Schon seit Wochen will ich über das Schicksal Ai Weiweis schreiben – als Protest quasi gegen die Proteste in Europa usw., die, so meine ich, meistens zu lau ausfallen.
Stimmt nicht ganz. Vor diversen chinesischen Botschaften weltweit werden die Tage 1001 Stühle aufgestellt, wobei ein Stuhl leer bleibt – die natürlich von Ai. In München hängt ein großes Transparent vor der Kunstakademie: „Free Ai Weiwei“. Auch vor dem Tate in London flattert eins. Und so weiter.
Ich wollte über das Schicksal Ai Weiweis schreiben. Doch ich fand die Worte nicht. Ich fand sie nicht, weil ich mich weigere, Ai zum alleinigen lauen Posterboy eines Unrechtstaates zu instrumentalisieren, während zahllose unbekannte politische Gefangene in chinesischen Gefängnissen und Umerziehungslagern weiterhin namenlos schmoren.
Ich habe mir gestern einen Dialog zwischen dem chinesischen Staatsoberhaupt Hu Jintao und seinem Amtskollegen, dem Premierminister Wen Jiabao, fantasiert. Dieser Dialog sollte zum satirischen Herzen meines schwierigen Protests werden. Ich hatte vor, mit dem Gleichklang zwischen „Hu“ und dem englischen „who“, „Wen“ und dem englischen „when“ lustige Witze zu machen.
In einer deutschsprachigen Glosse wird das lustige Wortspiel leider zu obskur. So ist es, wenn das Herz eines Schriftstellers in zwei Sprachen schlägt.
Mein Dialog sollte im Büro von Hu stattfinden.
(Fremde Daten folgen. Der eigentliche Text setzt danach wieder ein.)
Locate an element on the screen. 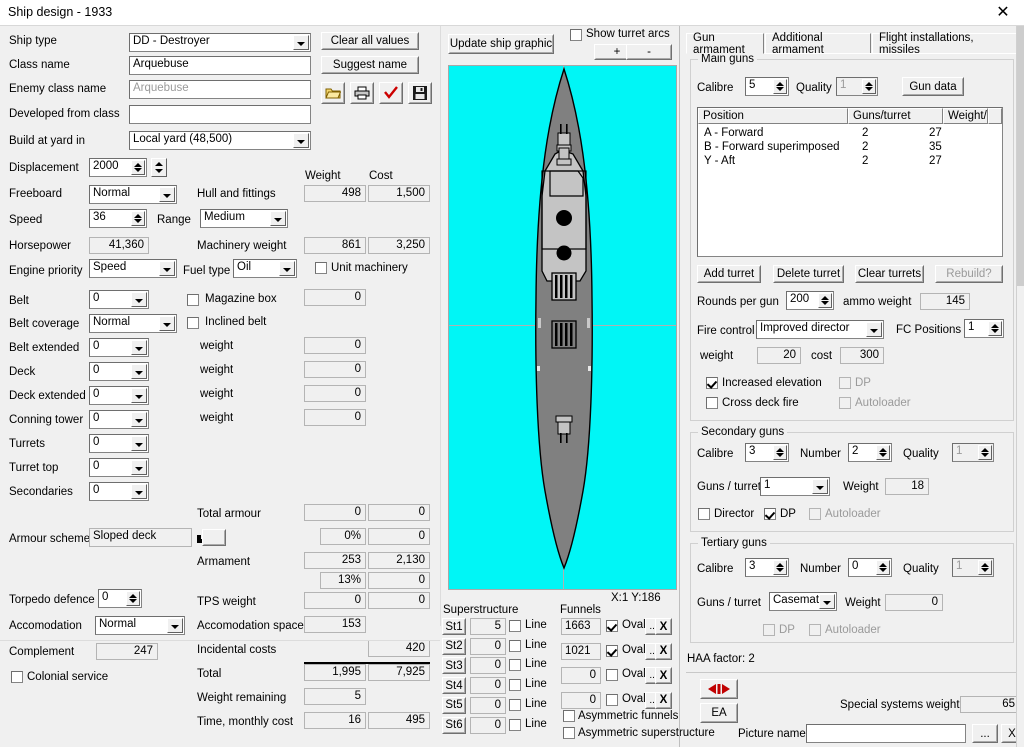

Weil sich China noch immer kommunistisch nennt, heißt dieses Büro in meinem Dialog das „Politbüro“. Ein schlechter Witz ist besser als kein Witz. Oder? Hier ein paar Fragmente meines Dialogs. Hu spricht zuerst. Was er sagt, klingt Chinesisch – ist es auch:
Hu: Ai Weiwei Liu Xiaobo Gao Zhishang.
Wen: Wer? (Natürlich meine ich hier „who?“).
Hu: Wann (d.h., „when?“) wirst du endlich verstehen, dass du ein großes Problem hast?
Wen: Wer (who?) hat ein Problem.
Hu: Ich nicht. Ich lasse mich bald pensionieren. Du aber.
Wen: Ej weh weh.
Sie sehen: ein Dialog in deutscher Sprache und doch kein deutscher Dialog über einen chinesischen Künstler, der ohnehin nur stellvertretend für lauter politische Gefangener in China. Ej weh weh.
Bestenfalls wären meine Bemühungen schwach. Und zwar deshalb, weil China reich und mächtig ist. China darf Raubbau in Tibet oder unter Uiguren treiben, darf Taiwan zu einer Hochzeit mit dem Festland nötigen. Was sagt die UNO darüber? Nicht einmal die bissigen Tanten und Kerndlfresser vom Ostermarsch erheben die Stimme gegen China. Ihre Feinde bleiben weiterhin die easy targets: die USA, die NATO und Israel.
In meinem Dialog hat Hu folgende Idee, um die Aufmüpfigkeit der schwachen westlichen Protestler im Punkto Ai Weiwei im Keim zu ersticken:
Hu: Twitter abstellen, Internet schließen! Neue Umerziehungslager eröffnen. Todesstrafe! Todesstrafe! Senegal, Brasilien und Libyen aufkaufen! Öl billig an Europa verschleudern! Billige Spielzeuge, Handys, Tabletten. Lookalikes verkaufen! Disneyland in Schanghai bauen lassen, Bob Dylan (ohne Protestlieder) und Justin Bieber (mei ist der süß) auftreten lassen. Dann werden sie den Ei vergessen.
Wen: Wen vergessen?
Hu: Wen wird man ganz bestimmt vergessen, Hu aber nie.
Tja. Mein Dialog, führt letztlich ins Abseits – wie jeder Protest gegen die immense Paranoia Chinas.
Ich fürchte, dass der Dalai Lama mittlerweile zu alt ist, um der nächste Präsident Chinas zu werden. Ich tippe langfristig auf Liu Xiaobo. Warten Sie nur: Auch Riesen haben nur zwei Beine, über die sie – wie jeder Zweibeiner – stolpern können.